Law, Language, and Subject: Normative Creolization on China's Silk Road

Date
Feb 10, 2014, 12:00 pm12:00 pm
Location
202 Jones Hall

Speaker

Details

Event Description

Co-sponsored with The Department and Program in Near Eastern Studies.

Abstract

Matthew S. Erie

Postdoctoral Research Associate,

Princeton Institute for International and Regional Studies

“Law, Language, and Subject: Normative Creolization on China’s Silk Road”

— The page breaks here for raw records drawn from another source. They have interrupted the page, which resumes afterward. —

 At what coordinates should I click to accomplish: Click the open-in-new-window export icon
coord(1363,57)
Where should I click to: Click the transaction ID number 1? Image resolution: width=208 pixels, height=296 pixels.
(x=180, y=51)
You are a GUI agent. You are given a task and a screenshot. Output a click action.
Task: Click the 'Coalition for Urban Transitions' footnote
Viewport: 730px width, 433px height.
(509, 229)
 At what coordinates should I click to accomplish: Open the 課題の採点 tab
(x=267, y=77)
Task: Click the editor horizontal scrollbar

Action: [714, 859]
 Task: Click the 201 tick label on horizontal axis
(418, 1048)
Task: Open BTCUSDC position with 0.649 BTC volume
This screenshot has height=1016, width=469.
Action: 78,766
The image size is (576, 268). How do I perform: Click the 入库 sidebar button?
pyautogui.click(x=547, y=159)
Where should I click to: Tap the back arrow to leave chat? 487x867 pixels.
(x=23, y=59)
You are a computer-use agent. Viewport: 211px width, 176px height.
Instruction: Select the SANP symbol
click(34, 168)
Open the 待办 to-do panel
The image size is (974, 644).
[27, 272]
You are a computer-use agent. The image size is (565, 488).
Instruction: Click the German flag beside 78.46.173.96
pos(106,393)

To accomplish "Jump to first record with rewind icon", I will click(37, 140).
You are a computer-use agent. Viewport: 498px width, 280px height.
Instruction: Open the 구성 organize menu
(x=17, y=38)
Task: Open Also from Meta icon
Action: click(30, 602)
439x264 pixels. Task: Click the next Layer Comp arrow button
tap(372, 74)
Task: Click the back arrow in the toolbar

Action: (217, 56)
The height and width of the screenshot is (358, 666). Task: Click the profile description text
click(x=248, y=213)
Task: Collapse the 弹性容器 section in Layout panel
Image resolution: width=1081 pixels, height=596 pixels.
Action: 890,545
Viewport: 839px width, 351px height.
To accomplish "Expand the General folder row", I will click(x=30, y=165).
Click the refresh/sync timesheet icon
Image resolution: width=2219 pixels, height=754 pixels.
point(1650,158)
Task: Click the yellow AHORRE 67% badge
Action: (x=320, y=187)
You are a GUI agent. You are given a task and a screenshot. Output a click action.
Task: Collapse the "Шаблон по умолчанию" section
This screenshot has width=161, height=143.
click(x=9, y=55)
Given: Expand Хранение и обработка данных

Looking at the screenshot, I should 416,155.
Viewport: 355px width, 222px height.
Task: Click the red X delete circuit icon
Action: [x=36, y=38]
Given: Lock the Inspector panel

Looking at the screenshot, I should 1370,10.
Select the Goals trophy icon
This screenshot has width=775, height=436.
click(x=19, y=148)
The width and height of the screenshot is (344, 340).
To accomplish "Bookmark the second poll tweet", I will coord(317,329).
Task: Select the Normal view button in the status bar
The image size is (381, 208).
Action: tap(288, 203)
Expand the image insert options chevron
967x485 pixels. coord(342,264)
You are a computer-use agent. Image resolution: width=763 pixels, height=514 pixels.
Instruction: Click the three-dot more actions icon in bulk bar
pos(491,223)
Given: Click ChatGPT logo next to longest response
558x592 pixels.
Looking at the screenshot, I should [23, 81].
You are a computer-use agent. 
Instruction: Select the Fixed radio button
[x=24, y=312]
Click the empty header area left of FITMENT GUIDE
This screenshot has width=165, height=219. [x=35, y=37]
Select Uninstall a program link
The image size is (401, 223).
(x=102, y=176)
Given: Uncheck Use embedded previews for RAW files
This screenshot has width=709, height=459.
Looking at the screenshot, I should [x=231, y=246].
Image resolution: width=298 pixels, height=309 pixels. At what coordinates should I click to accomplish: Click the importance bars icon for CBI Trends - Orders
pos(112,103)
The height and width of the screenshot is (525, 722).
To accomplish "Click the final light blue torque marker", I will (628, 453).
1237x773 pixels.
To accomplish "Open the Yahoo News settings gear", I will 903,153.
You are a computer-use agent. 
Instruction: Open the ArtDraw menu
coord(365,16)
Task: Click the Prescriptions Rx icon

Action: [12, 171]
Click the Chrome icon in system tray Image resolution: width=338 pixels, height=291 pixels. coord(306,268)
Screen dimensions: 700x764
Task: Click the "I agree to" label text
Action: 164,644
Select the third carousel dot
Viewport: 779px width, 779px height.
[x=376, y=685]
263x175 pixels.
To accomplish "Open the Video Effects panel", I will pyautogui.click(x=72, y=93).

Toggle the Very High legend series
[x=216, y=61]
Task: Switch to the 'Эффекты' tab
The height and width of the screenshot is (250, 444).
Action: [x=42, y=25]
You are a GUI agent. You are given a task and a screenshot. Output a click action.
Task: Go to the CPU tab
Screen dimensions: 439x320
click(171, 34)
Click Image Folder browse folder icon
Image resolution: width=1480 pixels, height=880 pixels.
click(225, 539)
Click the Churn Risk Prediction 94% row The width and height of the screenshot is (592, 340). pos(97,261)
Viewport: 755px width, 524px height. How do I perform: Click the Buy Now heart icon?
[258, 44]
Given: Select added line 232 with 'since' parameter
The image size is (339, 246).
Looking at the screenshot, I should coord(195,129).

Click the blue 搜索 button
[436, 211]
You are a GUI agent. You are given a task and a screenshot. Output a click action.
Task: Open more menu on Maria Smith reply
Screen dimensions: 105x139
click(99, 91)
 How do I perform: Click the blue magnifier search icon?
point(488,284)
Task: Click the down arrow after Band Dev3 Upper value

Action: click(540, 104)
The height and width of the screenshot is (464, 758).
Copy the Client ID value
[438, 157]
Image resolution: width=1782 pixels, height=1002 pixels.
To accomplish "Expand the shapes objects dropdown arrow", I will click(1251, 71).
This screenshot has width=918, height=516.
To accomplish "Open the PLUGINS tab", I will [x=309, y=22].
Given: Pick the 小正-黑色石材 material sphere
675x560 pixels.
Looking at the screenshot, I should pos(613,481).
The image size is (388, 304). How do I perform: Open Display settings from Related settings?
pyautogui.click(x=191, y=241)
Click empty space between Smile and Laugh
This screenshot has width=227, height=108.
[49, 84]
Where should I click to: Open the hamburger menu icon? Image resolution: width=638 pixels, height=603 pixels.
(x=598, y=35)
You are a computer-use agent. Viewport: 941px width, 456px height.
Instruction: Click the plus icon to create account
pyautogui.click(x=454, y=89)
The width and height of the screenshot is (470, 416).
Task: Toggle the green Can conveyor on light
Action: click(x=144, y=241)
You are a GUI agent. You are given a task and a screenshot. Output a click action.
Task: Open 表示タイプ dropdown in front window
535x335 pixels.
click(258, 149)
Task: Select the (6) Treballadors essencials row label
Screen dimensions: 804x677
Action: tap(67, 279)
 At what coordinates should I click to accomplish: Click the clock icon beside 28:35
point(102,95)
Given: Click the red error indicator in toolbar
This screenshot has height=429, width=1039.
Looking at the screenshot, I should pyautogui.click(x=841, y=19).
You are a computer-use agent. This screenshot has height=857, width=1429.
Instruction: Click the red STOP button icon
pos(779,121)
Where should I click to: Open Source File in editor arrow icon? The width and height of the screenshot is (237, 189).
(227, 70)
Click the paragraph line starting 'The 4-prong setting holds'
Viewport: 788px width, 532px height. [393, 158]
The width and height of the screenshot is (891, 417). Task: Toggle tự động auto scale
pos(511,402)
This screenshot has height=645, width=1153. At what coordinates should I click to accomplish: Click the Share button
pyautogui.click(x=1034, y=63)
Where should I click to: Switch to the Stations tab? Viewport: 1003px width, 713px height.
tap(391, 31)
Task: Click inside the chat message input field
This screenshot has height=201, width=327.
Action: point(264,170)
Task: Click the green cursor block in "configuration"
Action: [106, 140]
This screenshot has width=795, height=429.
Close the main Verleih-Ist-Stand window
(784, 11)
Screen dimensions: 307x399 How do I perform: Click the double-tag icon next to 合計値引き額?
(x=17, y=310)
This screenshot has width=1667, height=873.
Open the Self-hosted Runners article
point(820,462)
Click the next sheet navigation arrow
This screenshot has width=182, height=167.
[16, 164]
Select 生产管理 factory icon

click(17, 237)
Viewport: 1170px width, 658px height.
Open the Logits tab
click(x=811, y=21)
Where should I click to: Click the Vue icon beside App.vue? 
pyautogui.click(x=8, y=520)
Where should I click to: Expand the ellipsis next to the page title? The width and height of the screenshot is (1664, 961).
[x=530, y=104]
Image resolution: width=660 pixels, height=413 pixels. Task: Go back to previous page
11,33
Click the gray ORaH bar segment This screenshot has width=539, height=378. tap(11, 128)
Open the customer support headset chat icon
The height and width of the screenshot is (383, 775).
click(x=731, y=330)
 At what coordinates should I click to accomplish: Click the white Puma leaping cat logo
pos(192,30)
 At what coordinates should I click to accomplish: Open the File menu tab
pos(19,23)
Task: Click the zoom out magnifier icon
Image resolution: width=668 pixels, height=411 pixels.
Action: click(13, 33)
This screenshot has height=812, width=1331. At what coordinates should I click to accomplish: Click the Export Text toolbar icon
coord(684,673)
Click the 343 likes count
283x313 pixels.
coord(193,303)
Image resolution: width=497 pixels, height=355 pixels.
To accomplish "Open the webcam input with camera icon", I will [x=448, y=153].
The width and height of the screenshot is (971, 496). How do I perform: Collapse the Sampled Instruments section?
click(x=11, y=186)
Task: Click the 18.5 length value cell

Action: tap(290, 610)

Based on nineteen months of fieldwork with Chinese Muslims (Hui) in Northwest China, this article revises the analytic of legal pluralism, a mainstay in the anthropology of law, through what I term normative creolization. I take inspiration from Caribbean anthropologists’ critique of pluralism via creolization to analyze poly-ethnic studies. While Caribbeanists invoke creolization, itself originating in linguistic analysis, to explain ethnicity, I employ the concept to illuminate the category of law. Hui practice what I call Han shariʿa, a creolization of shariʿa and non-Islamic customs that is regulated or prohibited by state socialist law. Just as communities of believers known as “teaching schools” have different relationships to different ‘parent’ languages in their creole language, so too do teaching schools prescribe different ways of making sense of their creolized law. I use Hui "finance law", specifically voluntary donations and pious endowments, to illustrate the ways in which Hui understand their law.